======== Source extract
Breaks single object into many segments
Information is stored in distributed data catalog (DDC)
Strategies
- Horizontal fragmentation: Division of a relation into subsets (fragments) of tuples (rows)
- Vertical fragmentation: Division of a relation into attribute (column) subsets
- Mixed fragmentation: Combination of horizontal and vertical strategies

Data Replication#

Data copies stored at multiple sites served by a computer network
Mutual consistency rule: Replicated data fragments should be identical
Styles of replication -> How to make changes propogate
- Push replication -> send changes to others
- Pull replication -> pull others’ changes
Helps restore lost data

Data Replication Scenarios#

Fully replicated database
- Stores multiple copies of each database fragment at multiple sites
Partially replicated database
- Stores multiple copies of some database fragments at multiple sites
Unreplicated database
- Stores each database fragment at a single site

Data Allocation Strategies#

Centralized data allocation
- Entire database stored at one site
Partitioned data allocation
- Database is divided into two or more disjoined fragments and stored at two or more sites
Replicated data allocation
- Copies of one or more database fragments are stored at several sites

The CAP Theorem (That’s what u need consider when you design a database)#

CAP stands for:
- Consistency: Are all partitions of data keeping the same
- Availability: if some nodes are down, the system can still work
- Partition tolerance: the cluster continues to function even if there is a “partition” (communication break) between two nodes (both nodes are up, but can’t communicate). -> Continue to work even some nodes fail
Basically available, soft state, eventually consistent (BASE)
- Data changes are not immediate but propagate slowly through the system until all replicas are consistent

Database Connectivity#

Database middleware: Provides an interface between the application program and the database
Data repository/source - Data management application used to store data generated by an application program
Universal Data Access (UDA): Collection of technologies used to access any type of data source and manage the data through a common interface
ODBC, OLE-DB, ADO.NET form the backbone of MS UDA architecture

Various connectivity options#

Native SQL(provided by vendors)
================
▶ **Set exercise 1**: Update the distributed database notes: begin at the words "The CAP Theorem", stop after "eventually consistent (BASE)", and put "servers" wherever "nodes" occurs.
▶ **Set exercise 2**:
In the distributed database notes:
(a) What does mixed fragmentation combine?
(b) What does push replication do?
(c) Which three technologies form the backbone of MS UDA architecture?
These entries have no connection to the distributed database notes.
======== Entries shown
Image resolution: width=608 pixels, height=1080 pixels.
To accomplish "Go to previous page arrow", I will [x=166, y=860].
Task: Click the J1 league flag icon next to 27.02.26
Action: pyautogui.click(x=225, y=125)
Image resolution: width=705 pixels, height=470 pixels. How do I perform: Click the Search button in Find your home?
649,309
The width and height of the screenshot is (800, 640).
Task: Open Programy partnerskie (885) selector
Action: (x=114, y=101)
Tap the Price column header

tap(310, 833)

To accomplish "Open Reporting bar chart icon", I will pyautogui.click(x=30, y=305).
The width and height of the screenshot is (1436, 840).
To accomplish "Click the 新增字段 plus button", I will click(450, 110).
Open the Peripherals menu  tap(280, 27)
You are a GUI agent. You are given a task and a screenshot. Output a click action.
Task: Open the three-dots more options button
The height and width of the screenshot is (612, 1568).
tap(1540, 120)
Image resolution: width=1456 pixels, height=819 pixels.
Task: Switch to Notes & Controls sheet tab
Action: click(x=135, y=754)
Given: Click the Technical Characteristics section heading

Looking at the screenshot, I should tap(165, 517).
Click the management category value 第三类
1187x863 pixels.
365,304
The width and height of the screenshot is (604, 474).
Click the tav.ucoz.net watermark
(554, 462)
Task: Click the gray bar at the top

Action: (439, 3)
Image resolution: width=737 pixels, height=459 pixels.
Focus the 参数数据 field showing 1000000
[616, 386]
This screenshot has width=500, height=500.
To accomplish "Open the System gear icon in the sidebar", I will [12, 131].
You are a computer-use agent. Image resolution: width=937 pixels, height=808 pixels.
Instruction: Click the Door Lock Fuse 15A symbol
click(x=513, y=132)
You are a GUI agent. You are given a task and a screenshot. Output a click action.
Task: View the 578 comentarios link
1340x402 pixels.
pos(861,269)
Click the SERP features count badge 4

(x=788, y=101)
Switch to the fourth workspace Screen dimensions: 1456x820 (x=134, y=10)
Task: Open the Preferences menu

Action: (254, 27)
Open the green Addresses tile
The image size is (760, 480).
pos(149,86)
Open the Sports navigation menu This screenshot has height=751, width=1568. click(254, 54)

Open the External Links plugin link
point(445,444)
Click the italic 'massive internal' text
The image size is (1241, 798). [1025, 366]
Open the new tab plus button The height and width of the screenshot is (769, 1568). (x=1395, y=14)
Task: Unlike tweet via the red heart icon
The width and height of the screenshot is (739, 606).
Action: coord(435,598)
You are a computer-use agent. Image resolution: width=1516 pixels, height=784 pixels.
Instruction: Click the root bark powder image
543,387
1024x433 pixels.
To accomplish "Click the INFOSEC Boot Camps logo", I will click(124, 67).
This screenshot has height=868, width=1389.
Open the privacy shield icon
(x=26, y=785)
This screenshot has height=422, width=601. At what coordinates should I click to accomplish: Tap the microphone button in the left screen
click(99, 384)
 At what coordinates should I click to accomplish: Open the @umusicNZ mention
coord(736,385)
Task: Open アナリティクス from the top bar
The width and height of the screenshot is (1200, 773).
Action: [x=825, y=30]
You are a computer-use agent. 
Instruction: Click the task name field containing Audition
================
▶ **Correct response 1**:
The CAP Theorem (That’s what u need consider when you design a database)#

CAP stands for:
- Consistency: Are all partitions of data keeping the same
- Availability: if some servers are down, the system can still work
- Partition tolerance: the cluster continues to function even if there is a “partition” (communication break) between two servers (both servers are up, but can’t communicate). -> Continue to work even some servers fail
Basically available, soft state, eventually consistent (BASE)

▶ **Correct response 2**:
(a) Horizontal and vertical strategies.
(b) It sends changes to others.
(c) ODBC, OLE-DB and ADO.NET.